General Description:
Bryce Canyon National Park is home to three species of junipers. At the highest elevations you will encounter a shrubby groundcover called Common Juniper, Juniperus communis. The low elevation forests consist of Utah Juniper, Juniperus osteosperma, and Pinyon Pine, Pinus edulis. Because most of Bryce's acreage is in the middle elevation zone, the Rocky Mountain Juniper, Juniperus scopulorum, is the most common species of juniper.

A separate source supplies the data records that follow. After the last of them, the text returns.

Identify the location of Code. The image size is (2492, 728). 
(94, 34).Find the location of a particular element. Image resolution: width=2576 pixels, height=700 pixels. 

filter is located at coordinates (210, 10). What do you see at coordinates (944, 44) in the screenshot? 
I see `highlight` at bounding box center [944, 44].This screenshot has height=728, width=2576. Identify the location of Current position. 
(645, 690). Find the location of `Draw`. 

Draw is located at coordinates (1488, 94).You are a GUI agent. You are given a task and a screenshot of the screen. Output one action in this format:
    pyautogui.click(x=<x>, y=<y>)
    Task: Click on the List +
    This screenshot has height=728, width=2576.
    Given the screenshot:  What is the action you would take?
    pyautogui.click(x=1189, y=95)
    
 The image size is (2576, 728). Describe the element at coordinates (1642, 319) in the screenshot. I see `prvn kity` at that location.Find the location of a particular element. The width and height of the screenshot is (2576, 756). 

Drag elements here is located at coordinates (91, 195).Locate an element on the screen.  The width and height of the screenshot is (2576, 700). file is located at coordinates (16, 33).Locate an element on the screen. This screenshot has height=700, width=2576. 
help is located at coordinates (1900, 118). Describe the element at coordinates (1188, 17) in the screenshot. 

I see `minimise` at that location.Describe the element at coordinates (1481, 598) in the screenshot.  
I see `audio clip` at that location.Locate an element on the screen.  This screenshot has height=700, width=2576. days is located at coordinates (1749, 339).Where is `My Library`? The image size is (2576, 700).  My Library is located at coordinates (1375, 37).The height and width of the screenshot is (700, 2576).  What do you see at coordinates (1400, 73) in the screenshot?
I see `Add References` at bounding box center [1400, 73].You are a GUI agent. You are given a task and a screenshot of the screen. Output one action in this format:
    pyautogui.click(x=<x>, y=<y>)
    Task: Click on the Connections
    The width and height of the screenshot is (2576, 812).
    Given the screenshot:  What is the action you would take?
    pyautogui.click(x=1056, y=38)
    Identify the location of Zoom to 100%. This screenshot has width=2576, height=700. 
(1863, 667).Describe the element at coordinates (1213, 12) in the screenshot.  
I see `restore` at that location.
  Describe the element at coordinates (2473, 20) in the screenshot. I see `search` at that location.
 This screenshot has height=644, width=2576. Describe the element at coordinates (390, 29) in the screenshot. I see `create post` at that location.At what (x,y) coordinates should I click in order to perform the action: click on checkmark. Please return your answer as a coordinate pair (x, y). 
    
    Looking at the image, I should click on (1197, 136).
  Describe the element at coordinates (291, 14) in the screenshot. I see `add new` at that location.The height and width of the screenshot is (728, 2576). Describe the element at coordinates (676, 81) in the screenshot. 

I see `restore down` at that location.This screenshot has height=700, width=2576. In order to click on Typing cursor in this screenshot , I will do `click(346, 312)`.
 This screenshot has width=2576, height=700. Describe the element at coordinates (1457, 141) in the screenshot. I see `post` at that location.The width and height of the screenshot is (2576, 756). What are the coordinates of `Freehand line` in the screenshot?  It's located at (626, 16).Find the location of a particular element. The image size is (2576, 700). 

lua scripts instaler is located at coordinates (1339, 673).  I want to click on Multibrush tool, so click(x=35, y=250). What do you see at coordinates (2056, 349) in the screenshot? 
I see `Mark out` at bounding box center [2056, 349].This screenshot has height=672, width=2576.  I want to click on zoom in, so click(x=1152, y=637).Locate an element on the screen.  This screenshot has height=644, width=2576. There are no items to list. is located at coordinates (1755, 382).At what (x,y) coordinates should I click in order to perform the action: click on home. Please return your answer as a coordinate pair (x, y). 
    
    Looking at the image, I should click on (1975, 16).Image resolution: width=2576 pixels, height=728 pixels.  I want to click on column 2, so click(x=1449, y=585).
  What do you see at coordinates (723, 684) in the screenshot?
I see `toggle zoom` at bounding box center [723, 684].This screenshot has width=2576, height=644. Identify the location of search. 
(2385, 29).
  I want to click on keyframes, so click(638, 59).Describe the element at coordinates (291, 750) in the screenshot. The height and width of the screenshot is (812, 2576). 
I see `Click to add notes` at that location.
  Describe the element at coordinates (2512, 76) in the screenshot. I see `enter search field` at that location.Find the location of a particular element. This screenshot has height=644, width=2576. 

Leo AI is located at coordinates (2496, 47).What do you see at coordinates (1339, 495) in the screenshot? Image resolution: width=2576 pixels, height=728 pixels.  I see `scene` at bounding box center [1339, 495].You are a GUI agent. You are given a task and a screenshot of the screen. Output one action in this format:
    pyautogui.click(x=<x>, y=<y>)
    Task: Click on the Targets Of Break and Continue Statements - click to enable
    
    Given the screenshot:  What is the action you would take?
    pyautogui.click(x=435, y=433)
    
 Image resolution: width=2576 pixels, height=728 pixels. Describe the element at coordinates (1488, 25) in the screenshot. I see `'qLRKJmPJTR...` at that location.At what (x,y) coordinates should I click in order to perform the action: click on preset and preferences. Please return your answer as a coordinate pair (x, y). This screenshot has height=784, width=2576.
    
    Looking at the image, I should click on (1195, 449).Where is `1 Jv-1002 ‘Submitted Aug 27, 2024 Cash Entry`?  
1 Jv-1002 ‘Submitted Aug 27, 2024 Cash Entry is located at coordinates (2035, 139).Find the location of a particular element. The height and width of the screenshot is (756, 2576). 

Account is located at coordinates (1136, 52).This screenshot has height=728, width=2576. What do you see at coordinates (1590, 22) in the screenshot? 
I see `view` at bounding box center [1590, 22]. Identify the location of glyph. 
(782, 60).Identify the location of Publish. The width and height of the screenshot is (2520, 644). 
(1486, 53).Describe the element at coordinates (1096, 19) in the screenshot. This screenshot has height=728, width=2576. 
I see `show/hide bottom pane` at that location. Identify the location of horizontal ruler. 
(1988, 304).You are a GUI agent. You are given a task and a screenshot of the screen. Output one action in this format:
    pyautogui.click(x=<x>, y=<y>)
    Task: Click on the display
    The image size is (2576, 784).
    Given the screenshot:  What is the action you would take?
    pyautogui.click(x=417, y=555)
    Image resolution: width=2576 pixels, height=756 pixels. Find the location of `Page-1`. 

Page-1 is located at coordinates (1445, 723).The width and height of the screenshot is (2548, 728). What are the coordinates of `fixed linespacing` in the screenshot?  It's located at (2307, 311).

Although the Rocky Mountain Juniper can be found growing in close proximity with Utah Junipers, it prefers sites that are more cool and shady. Usually tall and slender, the Rocky Mountain Juniper grows up to 45 (15 m) feet tall with trunks 18 (.5 m) inches in diameter. They can survive because their leaves, which they retain all year, are reduced to tiny, waxy scales covering their twigs and small branches. Their fruits, fleshy cones which resemble berries but are actually cones, have one or several seeds inside, and are coated with water-retaining wax. The juniper berries are pea-to-marble-sized, usually blue in color, with a powdery coating that can be rubbed off to reveal its greenish-brown flesh. The seeds are mealy and fibrous. The bark is gray-green on the surface but reddish-brown and fibrous underneath.